--- start of Text passage ---
FHA Loan Basics

Posted by Matthew Lindsay on Thursday, June 7th, 2018 at 8:30pm.

There is a lot of mystery surrounding the mortgage financing world. With many different loan types and mortgage providers, it becomes difficult to know where to start. We are going to analyze, and break down, one of the most common loan types available, the FHA loan.

FHA Loan Basics

Before we talk about specifics, including pros and cons of using the FHA loan, lets explain the history behind it. FHA is the acronym for the Federal Housing Authority. The FHA was formed in 1934 during the Great Depression. This was done to spur home construction, reduce unemployment and increase the availability of loans to people.

Over the years the FHA has taken on many roles but at its core has kept the mission to keep housing affordable and achievable by all. They do this by giving low down payment loan options to those that can't afford other loan types with higher down payments. Traditionally the FHA loan offers a 3.5% down payment while most others offer 5% and more. This truly opened the doors to more people attaining their goals of home ownership, especially because this loan is available for single-family homes, condos and multi-family up to a fourplex.

The FHA doesn't actually write any loans, they leave that to mortgage providers. The FHA just guarantees the loans themselves to the loan providers. For example, you could go to banks such as Wells Fargo, Key Bank, Alaska USA or any slough of local banks or credit unions to apply for a FHA home loan. When those institutions give you a loan, it's the bank who writes the loan and the FHA guarantees the bank that it will be paid.

The FHA does add extra monthly fees, in addition to the loan payment, that exist as mortgage insurance. This fee is what helps the FHA guarantee the loan to your lender. This extra fee can add quite a bit to your monthly payment, so always check with your mortgage provider to see what your best options are. This extra fee can be removed from your loan once you put 20% equity into your home.
--- end of Text passage ---
--- start of Entries ---
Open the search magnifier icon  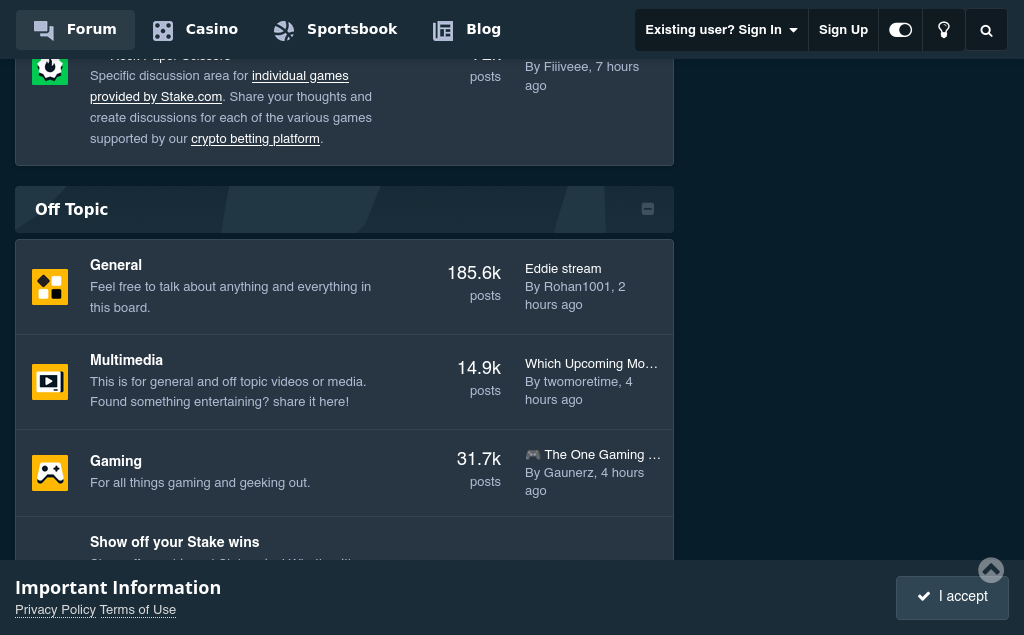click(986, 30)
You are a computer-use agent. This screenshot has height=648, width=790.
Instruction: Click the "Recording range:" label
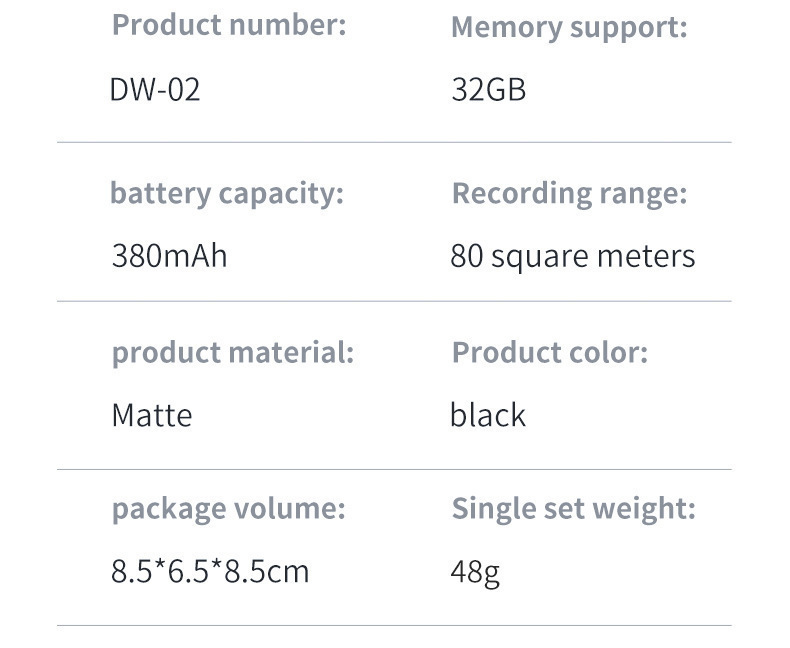[x=569, y=193]
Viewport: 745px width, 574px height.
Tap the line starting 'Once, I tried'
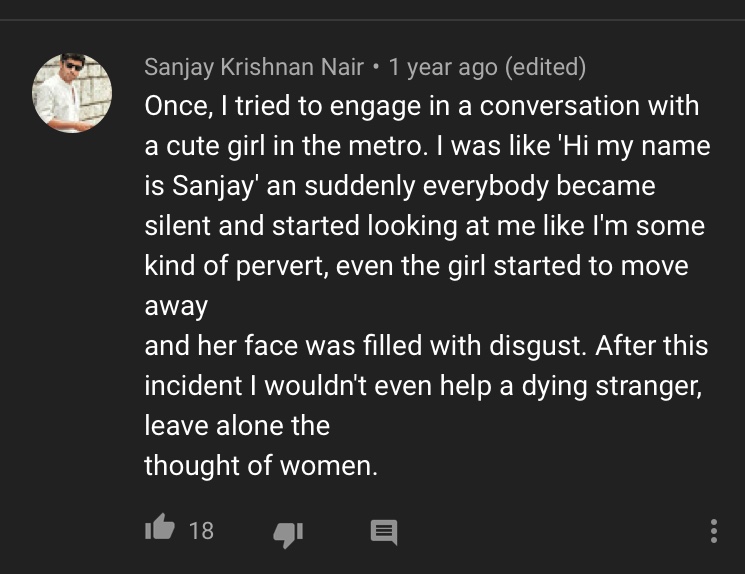point(422,106)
--- end of Entries ---
- **Required task**: Rewrite the article on FHA loans starting with "Before we talk" and going on through "loans to people.", substituting "economic crisis" for "Great Depression". The lines play no part in this work.

- **Solved exercise**:
Before we talk about specifics, including pros and cons of using the FHA loan, lets explain the history behind it. FHA is the acronym for the Federal Housing Authority. The FHA was formed in 1934 during the economic crisis. This was done to spur home construction, reduce unemployment and increase the availability of loans to people.